• _ACTIVITY_
Exactly the lines from the start of the data through the line containing "Kirja-arvostelut (257, 2249)" should be output, with both ends kept and nothing added.

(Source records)
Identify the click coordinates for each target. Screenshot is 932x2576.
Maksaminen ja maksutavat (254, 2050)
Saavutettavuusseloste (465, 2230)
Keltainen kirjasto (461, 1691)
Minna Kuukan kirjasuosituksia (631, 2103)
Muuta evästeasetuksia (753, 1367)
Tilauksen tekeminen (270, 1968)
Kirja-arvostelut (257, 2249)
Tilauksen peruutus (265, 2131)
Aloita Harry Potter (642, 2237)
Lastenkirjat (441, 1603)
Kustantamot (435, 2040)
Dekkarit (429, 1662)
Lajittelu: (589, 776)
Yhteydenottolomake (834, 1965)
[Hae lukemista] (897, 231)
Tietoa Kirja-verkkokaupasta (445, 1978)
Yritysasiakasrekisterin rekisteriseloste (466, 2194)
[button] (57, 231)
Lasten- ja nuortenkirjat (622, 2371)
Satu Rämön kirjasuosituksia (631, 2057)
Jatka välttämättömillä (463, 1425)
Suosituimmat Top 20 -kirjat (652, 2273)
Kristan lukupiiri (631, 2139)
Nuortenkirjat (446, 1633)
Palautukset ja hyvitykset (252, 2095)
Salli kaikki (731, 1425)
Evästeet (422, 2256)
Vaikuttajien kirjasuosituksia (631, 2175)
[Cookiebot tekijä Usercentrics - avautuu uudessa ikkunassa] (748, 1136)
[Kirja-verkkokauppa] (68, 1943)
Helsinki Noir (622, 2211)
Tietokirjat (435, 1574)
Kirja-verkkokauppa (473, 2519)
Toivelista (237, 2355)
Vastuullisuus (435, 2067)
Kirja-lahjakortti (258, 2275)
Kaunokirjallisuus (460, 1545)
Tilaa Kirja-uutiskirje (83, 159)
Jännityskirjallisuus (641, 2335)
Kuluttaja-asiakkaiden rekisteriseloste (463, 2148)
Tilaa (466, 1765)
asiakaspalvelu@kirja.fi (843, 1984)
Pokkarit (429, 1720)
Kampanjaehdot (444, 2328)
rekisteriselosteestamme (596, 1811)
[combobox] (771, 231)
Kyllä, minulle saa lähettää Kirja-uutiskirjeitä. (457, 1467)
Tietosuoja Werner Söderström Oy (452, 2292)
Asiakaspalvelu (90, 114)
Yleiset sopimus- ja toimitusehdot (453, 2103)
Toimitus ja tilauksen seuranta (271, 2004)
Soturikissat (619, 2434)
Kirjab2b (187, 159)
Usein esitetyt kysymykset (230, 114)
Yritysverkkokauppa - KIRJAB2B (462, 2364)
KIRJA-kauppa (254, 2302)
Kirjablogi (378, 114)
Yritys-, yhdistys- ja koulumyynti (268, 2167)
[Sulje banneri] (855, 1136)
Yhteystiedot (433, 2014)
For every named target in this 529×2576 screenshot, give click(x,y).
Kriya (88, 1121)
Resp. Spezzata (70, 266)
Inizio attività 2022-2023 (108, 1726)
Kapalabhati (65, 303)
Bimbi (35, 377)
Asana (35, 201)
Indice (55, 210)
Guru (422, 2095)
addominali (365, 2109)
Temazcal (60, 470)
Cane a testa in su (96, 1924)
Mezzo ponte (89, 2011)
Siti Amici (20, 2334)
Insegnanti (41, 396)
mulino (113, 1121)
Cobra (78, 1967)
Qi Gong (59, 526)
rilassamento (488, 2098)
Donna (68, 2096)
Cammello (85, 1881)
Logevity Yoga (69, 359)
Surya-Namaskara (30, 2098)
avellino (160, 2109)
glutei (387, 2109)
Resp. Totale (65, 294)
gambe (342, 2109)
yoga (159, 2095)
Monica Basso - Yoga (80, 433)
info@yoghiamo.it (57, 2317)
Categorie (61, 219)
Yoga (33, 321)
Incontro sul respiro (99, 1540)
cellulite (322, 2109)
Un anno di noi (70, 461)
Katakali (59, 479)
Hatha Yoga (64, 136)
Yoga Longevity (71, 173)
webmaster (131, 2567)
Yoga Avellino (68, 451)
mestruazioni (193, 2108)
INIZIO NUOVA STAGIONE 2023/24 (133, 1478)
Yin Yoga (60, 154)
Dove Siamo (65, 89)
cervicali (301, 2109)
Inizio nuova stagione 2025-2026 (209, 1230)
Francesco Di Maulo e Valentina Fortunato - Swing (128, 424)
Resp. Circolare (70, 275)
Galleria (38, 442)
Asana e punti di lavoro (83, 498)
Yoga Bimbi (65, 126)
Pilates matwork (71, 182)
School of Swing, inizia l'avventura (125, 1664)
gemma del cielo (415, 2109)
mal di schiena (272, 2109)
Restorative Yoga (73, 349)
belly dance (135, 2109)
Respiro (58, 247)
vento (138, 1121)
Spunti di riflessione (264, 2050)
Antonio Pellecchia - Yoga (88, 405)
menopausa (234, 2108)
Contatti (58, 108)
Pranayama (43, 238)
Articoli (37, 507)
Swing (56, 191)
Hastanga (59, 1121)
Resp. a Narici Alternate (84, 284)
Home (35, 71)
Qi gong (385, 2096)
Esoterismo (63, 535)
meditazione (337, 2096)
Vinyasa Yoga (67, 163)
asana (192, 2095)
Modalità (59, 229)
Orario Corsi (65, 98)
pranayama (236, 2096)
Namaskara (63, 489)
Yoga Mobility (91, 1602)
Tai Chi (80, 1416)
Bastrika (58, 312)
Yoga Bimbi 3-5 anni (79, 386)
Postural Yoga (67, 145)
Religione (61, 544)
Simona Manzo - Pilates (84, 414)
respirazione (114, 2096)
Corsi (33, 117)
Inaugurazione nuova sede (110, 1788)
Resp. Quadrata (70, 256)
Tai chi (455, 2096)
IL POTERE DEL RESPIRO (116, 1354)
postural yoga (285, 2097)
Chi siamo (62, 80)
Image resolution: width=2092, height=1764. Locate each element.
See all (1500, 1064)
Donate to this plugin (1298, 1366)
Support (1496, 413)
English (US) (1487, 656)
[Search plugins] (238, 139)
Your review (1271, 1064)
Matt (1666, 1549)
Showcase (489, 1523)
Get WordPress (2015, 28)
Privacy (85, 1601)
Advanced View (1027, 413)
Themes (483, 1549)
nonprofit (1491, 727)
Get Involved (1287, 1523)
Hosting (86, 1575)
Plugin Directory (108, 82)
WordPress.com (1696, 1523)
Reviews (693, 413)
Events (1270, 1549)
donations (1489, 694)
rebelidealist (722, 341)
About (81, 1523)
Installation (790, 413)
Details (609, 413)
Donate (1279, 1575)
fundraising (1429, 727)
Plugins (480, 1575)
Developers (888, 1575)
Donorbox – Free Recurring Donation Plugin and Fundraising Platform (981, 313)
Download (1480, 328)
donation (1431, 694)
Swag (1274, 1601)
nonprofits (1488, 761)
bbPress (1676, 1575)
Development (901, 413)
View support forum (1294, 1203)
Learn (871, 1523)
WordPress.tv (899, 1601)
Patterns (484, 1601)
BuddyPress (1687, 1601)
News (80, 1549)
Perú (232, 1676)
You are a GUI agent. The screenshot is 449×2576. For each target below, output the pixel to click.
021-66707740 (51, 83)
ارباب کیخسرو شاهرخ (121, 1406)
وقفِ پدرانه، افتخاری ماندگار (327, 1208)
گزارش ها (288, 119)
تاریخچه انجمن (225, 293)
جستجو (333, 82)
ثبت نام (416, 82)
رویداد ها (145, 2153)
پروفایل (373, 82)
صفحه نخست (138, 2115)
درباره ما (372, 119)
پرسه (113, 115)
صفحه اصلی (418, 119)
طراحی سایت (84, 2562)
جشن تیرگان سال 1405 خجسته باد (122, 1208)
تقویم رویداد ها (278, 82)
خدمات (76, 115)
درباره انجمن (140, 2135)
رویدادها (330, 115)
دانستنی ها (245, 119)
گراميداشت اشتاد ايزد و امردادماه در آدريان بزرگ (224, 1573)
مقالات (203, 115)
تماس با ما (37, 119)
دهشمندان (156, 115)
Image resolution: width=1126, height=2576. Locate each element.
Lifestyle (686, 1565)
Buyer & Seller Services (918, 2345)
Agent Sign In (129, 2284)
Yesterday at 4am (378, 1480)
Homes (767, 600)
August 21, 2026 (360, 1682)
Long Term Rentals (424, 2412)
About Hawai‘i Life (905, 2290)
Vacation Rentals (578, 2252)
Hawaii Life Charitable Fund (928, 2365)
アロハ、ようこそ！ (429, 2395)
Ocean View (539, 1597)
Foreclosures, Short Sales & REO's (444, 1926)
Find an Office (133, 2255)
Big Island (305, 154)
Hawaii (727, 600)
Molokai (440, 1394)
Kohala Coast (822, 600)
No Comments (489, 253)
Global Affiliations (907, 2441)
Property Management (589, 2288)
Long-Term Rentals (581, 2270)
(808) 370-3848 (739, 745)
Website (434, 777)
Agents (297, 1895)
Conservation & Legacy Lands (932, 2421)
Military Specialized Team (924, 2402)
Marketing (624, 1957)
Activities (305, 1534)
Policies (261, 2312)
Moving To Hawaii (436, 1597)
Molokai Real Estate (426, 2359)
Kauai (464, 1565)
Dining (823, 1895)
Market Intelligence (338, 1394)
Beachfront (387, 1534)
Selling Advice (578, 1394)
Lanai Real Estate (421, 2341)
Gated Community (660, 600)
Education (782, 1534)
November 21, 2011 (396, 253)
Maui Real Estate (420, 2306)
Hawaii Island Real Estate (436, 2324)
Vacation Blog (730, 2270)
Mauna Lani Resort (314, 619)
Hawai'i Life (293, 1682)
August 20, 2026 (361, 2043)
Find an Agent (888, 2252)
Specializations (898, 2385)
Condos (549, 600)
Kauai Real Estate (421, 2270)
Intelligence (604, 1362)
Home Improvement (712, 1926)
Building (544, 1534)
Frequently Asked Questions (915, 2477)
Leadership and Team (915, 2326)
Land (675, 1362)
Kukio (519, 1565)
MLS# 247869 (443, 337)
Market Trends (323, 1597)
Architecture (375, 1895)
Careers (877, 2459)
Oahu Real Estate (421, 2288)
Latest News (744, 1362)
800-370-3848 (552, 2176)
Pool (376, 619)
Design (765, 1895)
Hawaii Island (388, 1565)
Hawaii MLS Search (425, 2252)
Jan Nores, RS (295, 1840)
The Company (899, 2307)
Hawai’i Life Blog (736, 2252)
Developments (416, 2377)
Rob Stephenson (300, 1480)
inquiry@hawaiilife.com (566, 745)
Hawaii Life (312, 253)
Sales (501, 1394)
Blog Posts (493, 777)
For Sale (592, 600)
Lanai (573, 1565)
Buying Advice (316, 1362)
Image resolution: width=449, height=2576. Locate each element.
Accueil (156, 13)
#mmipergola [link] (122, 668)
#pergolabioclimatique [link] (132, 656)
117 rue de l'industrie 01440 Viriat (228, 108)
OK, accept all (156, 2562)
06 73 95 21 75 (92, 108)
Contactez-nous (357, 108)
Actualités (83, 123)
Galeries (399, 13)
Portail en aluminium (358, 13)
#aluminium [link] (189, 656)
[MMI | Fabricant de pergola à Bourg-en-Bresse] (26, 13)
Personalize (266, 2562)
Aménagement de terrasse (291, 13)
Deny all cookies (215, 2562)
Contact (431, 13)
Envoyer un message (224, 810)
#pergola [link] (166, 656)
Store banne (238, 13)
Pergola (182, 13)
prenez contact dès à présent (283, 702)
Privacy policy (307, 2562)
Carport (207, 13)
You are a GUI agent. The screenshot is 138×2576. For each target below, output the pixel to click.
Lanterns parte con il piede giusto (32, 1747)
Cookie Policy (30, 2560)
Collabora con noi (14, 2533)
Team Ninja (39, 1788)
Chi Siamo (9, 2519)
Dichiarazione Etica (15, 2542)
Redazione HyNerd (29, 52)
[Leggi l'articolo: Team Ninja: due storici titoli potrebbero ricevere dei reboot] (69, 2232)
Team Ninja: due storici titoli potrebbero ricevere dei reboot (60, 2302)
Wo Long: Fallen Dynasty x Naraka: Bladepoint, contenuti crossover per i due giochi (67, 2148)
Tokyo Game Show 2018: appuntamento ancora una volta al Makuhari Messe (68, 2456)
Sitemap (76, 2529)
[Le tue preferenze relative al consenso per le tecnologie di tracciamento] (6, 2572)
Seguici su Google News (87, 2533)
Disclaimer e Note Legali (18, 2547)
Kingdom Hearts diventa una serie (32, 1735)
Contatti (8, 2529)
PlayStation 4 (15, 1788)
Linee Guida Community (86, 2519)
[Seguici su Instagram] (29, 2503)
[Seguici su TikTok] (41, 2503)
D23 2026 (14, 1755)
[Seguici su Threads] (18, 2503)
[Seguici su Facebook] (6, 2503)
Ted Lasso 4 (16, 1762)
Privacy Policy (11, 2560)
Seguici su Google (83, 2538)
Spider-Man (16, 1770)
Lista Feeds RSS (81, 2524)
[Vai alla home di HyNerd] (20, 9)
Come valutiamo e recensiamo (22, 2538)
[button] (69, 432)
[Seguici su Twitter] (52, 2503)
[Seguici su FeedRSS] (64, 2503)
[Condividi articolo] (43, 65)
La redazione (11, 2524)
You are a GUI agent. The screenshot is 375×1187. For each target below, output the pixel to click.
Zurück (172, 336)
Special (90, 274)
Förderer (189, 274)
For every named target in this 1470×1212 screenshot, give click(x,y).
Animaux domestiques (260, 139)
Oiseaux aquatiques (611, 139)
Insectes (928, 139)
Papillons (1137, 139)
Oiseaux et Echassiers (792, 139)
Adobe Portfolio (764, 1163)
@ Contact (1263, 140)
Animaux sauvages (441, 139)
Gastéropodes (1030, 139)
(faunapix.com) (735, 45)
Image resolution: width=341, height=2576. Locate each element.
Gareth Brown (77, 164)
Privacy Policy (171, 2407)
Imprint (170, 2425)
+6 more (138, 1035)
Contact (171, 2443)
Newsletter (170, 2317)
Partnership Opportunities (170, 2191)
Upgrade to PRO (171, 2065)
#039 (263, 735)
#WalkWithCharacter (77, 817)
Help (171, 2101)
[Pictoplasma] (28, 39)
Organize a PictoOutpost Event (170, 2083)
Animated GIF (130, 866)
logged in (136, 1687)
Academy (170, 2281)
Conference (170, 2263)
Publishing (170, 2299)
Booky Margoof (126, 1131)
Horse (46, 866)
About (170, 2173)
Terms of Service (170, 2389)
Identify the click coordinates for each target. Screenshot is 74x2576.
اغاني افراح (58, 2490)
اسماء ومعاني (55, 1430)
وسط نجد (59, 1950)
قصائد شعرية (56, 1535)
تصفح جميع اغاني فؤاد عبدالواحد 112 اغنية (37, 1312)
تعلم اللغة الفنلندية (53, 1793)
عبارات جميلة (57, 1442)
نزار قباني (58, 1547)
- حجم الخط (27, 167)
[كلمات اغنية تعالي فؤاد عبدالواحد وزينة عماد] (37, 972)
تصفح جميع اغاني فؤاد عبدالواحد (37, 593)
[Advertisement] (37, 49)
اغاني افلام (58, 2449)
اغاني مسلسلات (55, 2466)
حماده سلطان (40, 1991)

• _EXERCISE OUTPUT_
Identify the click coordinates for each target. Screenshot is 932x2576.
Maksaminen ja maksutavat (254, 2050)
Saavutettavuusseloste (465, 2230)
Keltainen kirjasto (461, 1691)
Minna Kuukan kirjasuosituksia (631, 2103)
Muuta evästeasetuksia (753, 1367)
Tilauksen tekeminen (270, 1968)
Kirja-arvostelut (257, 2249)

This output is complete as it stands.